Stanford EE364A Convex Optimization I Stephen Boyd I 2023 I Lecture 9

19 Mar 2024 (9 months ago)
Stanford EE364A Convex Optimization I Stephen Boyd I 2023 I Lecture 9

Optimization Concepts

  • Avoid treating CVX Pi coding assignments as a "monkey at a typewriter" exercise.
  • Focus on understanding the problem and the underlying concepts rather than blindly typing in code.
  • The course design emphasizes real-world problem-solving rather than theoretical concepts.

Duality in Optimization

  • Duality involves converting a problem into an equivalent problem, known as its dual.
  • Strong duality assumes that the optimal values of the primal and dual problems are the same.
  • Simple transformations can lead to radically different duals.
  • Patterns can be observed in dual problems, such as the appearance of conjugates and adjoints.
  • Partial dualization involves dualizing only a subset of the constraints.

Box-Constrained Problems

  • The box-constrained problem has an equivalent formulation where the box constraints are implicit in the objective function.
  • The Lagrangian dual of the box-constrained problem can be derived analytically, and the optimal value of the dual problem is related to the primal problem.

Generalized Inequalities

  • For problems with generalized inequalities, the Lagrangian dual is formed by taking the inner product of the inequality constraints with non-negative vectors in the dual cone.

Semi-Definite Programming

  • Semi-definite programming involves minimizing a linear function subject to linear matrix inequalities. The Lagrangian dual of a semi-definite program is another semi-definite program.

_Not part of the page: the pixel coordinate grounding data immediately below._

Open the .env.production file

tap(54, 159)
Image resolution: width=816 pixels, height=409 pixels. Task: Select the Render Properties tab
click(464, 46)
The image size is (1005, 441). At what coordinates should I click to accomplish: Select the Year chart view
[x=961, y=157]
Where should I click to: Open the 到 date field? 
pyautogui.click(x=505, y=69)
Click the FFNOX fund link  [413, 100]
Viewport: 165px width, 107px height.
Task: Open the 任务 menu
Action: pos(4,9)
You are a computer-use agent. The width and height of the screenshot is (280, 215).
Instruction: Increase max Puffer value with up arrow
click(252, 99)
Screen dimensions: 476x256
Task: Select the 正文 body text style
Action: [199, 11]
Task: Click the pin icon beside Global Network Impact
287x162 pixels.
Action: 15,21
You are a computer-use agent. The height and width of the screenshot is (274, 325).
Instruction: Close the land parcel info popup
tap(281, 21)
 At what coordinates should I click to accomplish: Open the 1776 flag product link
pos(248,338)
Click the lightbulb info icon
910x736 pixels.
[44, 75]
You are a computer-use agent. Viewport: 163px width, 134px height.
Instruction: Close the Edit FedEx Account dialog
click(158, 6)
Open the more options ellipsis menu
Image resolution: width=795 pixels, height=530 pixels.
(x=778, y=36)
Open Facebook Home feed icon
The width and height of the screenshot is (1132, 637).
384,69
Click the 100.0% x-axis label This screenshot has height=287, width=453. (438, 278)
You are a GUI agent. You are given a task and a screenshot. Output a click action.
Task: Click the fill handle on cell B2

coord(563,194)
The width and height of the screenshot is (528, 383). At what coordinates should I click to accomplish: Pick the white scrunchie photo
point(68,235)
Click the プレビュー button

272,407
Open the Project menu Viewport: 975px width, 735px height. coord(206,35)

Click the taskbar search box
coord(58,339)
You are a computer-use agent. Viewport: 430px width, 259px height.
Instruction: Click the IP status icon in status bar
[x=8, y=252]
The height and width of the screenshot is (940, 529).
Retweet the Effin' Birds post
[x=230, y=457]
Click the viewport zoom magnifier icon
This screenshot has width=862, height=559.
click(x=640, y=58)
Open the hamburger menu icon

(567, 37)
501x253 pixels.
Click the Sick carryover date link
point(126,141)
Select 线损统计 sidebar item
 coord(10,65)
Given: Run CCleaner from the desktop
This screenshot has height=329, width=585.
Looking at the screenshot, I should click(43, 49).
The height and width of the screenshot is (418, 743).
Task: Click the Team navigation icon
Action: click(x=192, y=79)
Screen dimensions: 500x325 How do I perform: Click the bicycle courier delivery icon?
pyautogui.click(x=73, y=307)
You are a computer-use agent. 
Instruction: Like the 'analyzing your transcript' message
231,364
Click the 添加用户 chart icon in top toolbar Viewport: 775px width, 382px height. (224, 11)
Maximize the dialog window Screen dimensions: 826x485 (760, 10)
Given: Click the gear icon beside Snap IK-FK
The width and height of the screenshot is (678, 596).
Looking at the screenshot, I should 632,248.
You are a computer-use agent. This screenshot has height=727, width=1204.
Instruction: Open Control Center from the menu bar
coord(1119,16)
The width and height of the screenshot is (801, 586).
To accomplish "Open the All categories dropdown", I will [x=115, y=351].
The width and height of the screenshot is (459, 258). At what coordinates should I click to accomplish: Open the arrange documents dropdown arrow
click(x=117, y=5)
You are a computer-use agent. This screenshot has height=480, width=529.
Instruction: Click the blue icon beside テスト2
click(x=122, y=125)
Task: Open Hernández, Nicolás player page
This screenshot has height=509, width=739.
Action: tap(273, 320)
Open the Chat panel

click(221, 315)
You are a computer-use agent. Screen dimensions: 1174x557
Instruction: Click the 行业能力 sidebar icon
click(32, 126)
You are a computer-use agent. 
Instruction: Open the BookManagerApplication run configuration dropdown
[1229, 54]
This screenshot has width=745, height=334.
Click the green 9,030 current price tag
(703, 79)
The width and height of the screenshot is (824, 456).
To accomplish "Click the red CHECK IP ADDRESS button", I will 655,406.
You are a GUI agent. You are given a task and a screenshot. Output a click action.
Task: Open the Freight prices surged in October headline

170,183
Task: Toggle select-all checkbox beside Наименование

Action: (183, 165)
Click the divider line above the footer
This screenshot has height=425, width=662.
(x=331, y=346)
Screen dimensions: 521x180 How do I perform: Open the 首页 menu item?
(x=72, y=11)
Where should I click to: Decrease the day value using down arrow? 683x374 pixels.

Duality for Feasibility Problems

  • Duality for feasibility problems, also known as theorems of the alternative, involves formulating a feasibility problem as minimizing zero subject to constraints. The optimal value of the primal problem is either zero or infinity, and the dual problem can be derived accordingly.

Penalty Functions

  • Penalty functions are used to approximate norms in optimization problems.
  • The L1 approximation is a penalty function that uses the absolute value of the residual.
  • The dead zone linear penalty function has a "dead zone" where the penalty is zero, and outside of that zone, the penalty grows linearly.
  • The log barrier penalty function closely matches the quadratic penalty function for small residuals but increases more rapidly for larger residuals.
  • The choice of penalty function depends on the specific problem being solved.

Least Norm Problems

  • Least Norm problems involve minimizing a norm subject to linear constraints.
  • In estimation problems, the goal is to find the most plausible solution when there are more unknowns than measurements.
  • In design problems, the goal is to minimize a cost function subject to constraints.

Regularized Approximation

  • Regularized approximation involves balancing the fit to the data with the size of the solution.

Applications

  • Applications of these concepts include minimum fuel trajectory design and missile guidance systems.
  • The speaker provides an example of optimal input design in control engineering, where the goal is to minimize tracking error, input magnitude, and input smoothness simultaneously.
  • The video discusses a control system that tracks an input signal.
  • The goal is to design a controller that tracks the input signal well while minimizing tracking error, input wiggliness, and input size.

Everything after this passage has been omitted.